Sounds like google's finally invented time travel.

vital_sol · on Sept 16, 2012

Actually, this is exactly how transactions in Oracle work. The difference is - one db server (Oracle) vs. distributed system (Google)

pdog · on Sept 16, 2012

Oracle doesn't have to be one DB server. Check out Oracle RAC for instance.

bgentry · on Sept 15, 2012

I would also be interested in a longer, elaborated answer.

Locke1689 · on Sept 16, 2012

The lessons are pretty much the same as the ones functional programming have been trying to teach us for years: immutability and caching.

Beyond that I would rather not elaborate for reasons of confidentiality.

eternalban · on Sept 16, 2012

Value addressing. MVCC.

sedachv · on Sept 16, 2012

What is "value addressing"? That's the first time I've seen that term and google doesn't bring anything relevant up.

arnarbi · on Sept 16, 2012

This is a wild guess, but I guess it might be a synonym for content addressing

http://en.wikipedia.org/wiki/Content-addressable_storage#Con...

eternalban · on Sept 16, 2012

+1. Neologism of an autodidact. IMHO it is more correct, regardless.

theotherone · on Sept 15, 2012

Elaborate?

luriel · on Sept 16, 2012

> It is too bad that Ken Thompson didn't get at least acknowledged for his role in making it happen.

Interesting, can you say more about this?

Is he not mentioned because officially he is part of the Go team?

enneff · on Sept 16, 2012

Ken sat near Jeff, Sanjay, and co while they were designing Spanner, and he regularly consults in an informal capacity on people's projects. I wasn't there, but it wouldn't surprise me at all if Ken's unique insight contributed to Spanner's design.

heretohelp · on Sept 16, 2012

I'm familiar with Ken Thompson, so I'm more puzzled than someone who isn't familiar with his work might be.
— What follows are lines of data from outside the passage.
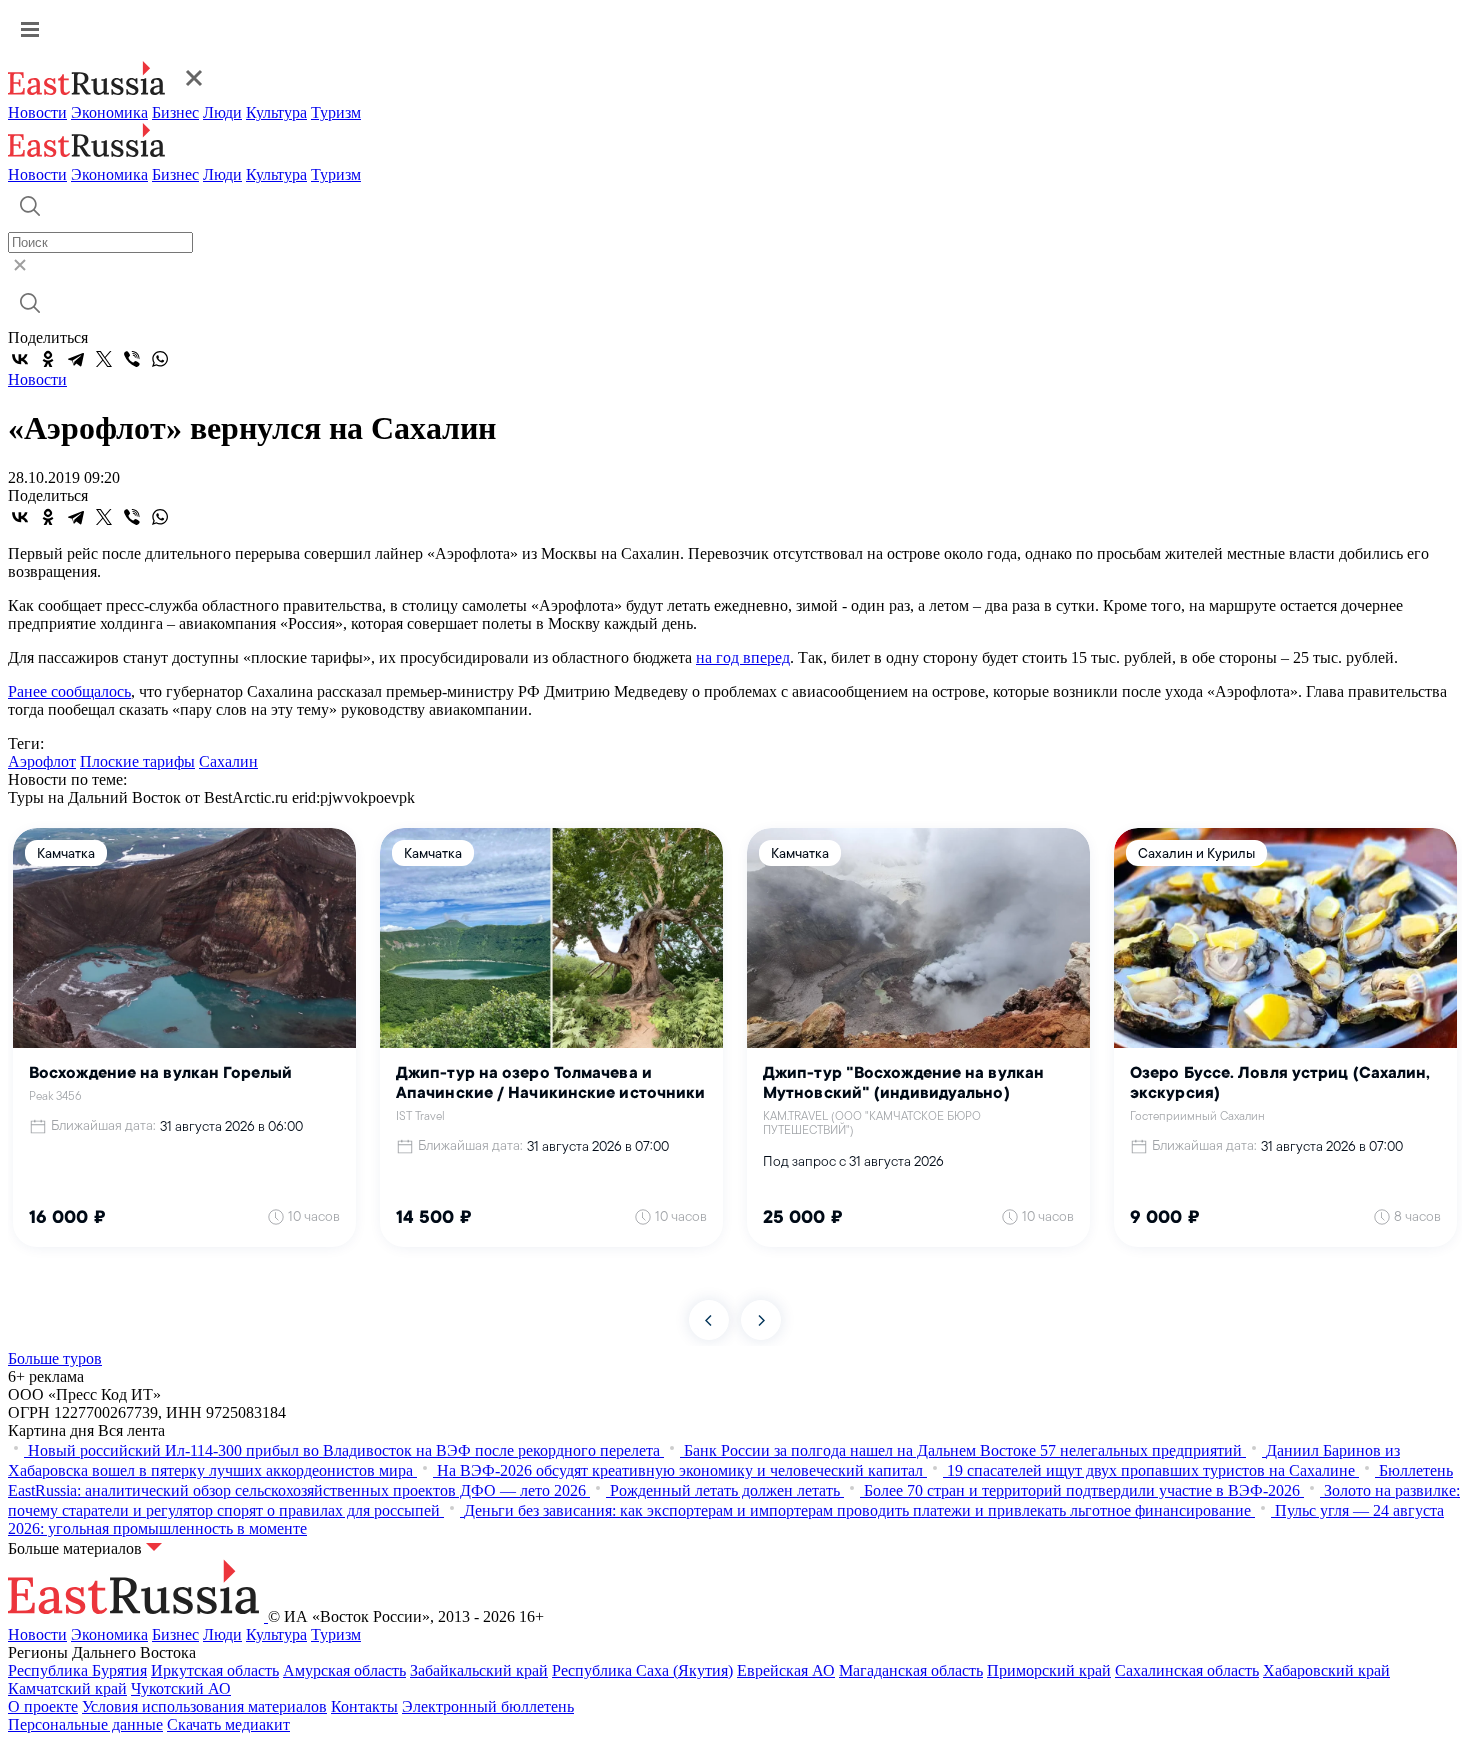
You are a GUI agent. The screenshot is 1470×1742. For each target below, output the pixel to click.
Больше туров (55, 1358)
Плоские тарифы (137, 761)
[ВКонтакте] (20, 359)
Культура (276, 112)
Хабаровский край (1326, 1670)
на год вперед (743, 657)
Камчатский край (67, 1688)
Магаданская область (911, 1670)
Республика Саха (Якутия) (642, 1670)
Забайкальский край (479, 1670)
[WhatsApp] (160, 359)
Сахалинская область (1187, 1670)
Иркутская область (215, 1670)
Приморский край (1049, 1670)
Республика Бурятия (77, 1670)
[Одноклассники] (48, 359)
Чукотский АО (181, 1688)
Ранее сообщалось (69, 691)
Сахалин (228, 761)
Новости (37, 112)
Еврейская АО (786, 1670)
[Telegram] (76, 359)
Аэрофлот (42, 761)
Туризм (336, 112)
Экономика (109, 112)
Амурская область (344, 1670)
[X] (104, 359)
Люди (222, 112)
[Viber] (132, 359)
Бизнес (175, 112)
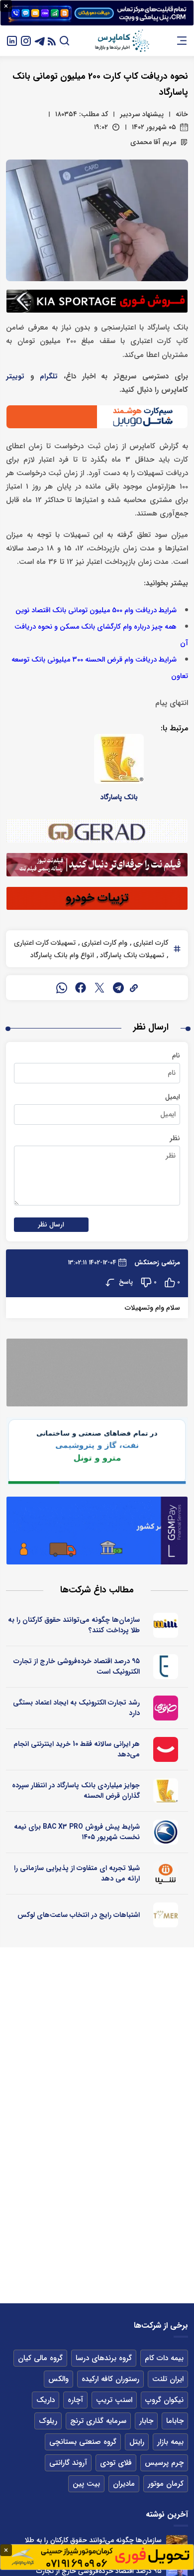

What exactly is his unique insight? Do you know any specifics or are you just speaking on behalf of the fact that he's a famous programmer?

I say this as someone whose Planetside2 character is named: "KenThompsonHackerExtraordinaire"

enneff · on Sept 16, 2012

Ken's mind just works in a different way to most people. You explain your problem to him and he'll respond with some question or statement that turns your entire perspective inside out.

luriel · on Sept 16, 2012

Enneff works with ken in the Go team at Google.

As for his particular insight, if you are familiar with his work, that should be enough.

For those not familiar with his work, this interview might be a good starting point:

http://genius.cat-v.org/ken-thompson/interviews/unix-and-bey...

gruseom · on Sept 16, 2012

This is golden:

"The aggressive use of a small number of abstractions is, I think, the direct result of a very small number of people who interact closely during the implementation."

conradfr · on Sept 16, 2012

It's from 1997 I guess ? Seems like he was wrong about Linux and maybe Microsoft :)

ChuckMcM · on Sept 16, 2012

When I was in the platforms group looking at storage issues the Spanner requirements had a lot of commentary from Ken in them, so much so that I thought it was his idea/project until someone corrected me a bit later. That was why I was surprised he wasn't acknowledged, from where I sat it seemed like he was one of the architects of the effort. Apparently that wasn't the case.

linuxhansl · on Sept 15, 2012

I work on HBase (the Apache version of BigTable). It makes me sad to see how far ahead Google is compared to the rest of the world. :)

The notion of uncertain time is ingenious.

zaphar · on Sept 16, 2012

I think that's more a factor of Google's scaling needs vs the rest of the world. We needed to invent it first so we did.

state · on Sept 16, 2012

That's a nice way to put it. That's exactly why these inventions are so interesting: they seem give insight in to problems of another order of magnitude.

DonnyV · on Sept 19, 2012

At least they understand by sharing this information it moves the technology forward. You don't see a lot of other big companies doing that.

lsb · on Sept 15, 2012

Interestingly, the data storage seems similar to Rich Hickey's Datomic: "data is versioned, and each version is automatically timestamped with its commit time; old versions of data are subject to conﬁgurable garbage-collection policies; and applications can read data at old timestamps."

tdg · on Sept 15, 2012

That's exactly like BigTable[1]. It makes sense that they built on top of that.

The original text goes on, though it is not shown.